In the poultry industry, green tea extract (GTE) is becoming an increasingly popular dietary supplement due to its observed beneficial effects on performance and egg quality. However, work in mammals indicates that the active ingredients in green tea extract, catechins, act as endocrine disruptors, interfering with the actions of estrogen. Given that GTE is often supplemented to hens during egg-laying, there is potential for the endocrine-disrupting properties of catechins to interfere with the sensitive process of sexual differentiation in embryos. We tested whether green tea extract (GTE) alters gonadal differentiation in Japanese quail (Coturnix japonica) embryos. We injected eggs with either GTE or a Control vehicle before the onset of differentiation on the 4th day of incubation. On day 15, we evaluated phenotypic sex (gonadal morphology) and genetic sex (via PCR). Embryos from eggs that were injected with GTE had increased genotype-phenotype mismatches, which occurred exclusively in genetic females (ZW) who developed bilateral gonads resembling testes.
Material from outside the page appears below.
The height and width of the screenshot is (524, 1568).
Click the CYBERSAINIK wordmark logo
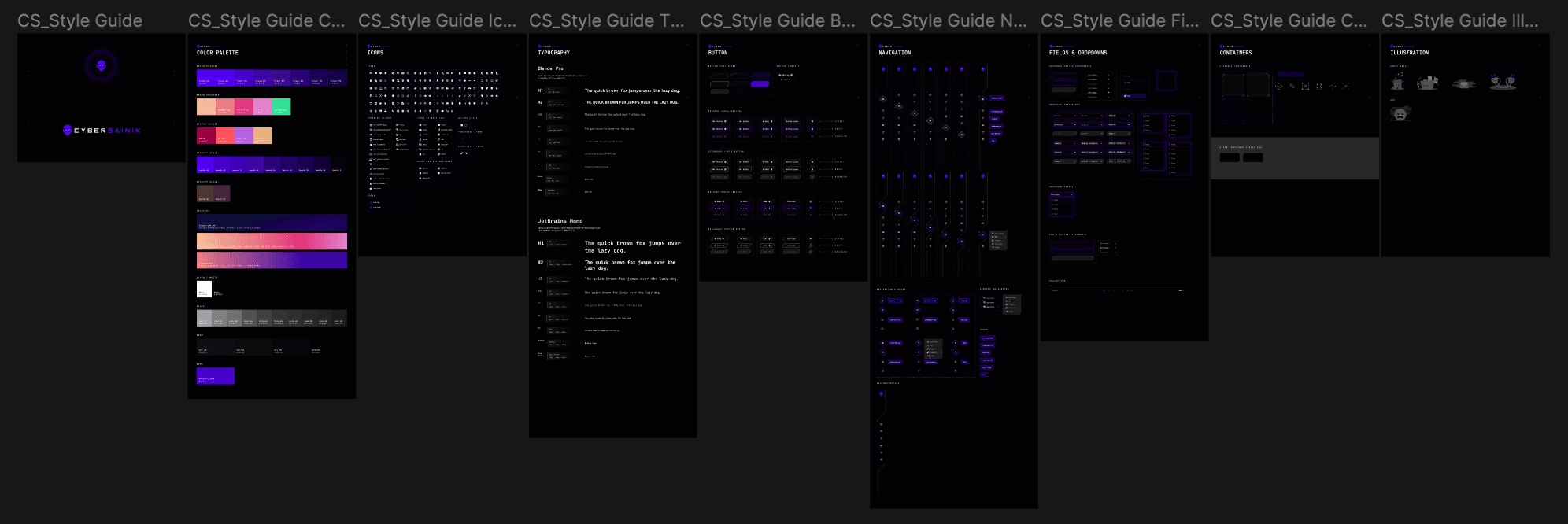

Among genetic females, GTE significantly increased the probability of a male phenotype. Treatment with GTE did not increase embryonic mortality compared to Controls. We conclude that GTE modifies the developmental trajectory of embryonic gonads, specifically for female embryos. We propose that GTE disrupts the critical estrogen-dependent window of female sex differentiation, leading to sex reversal.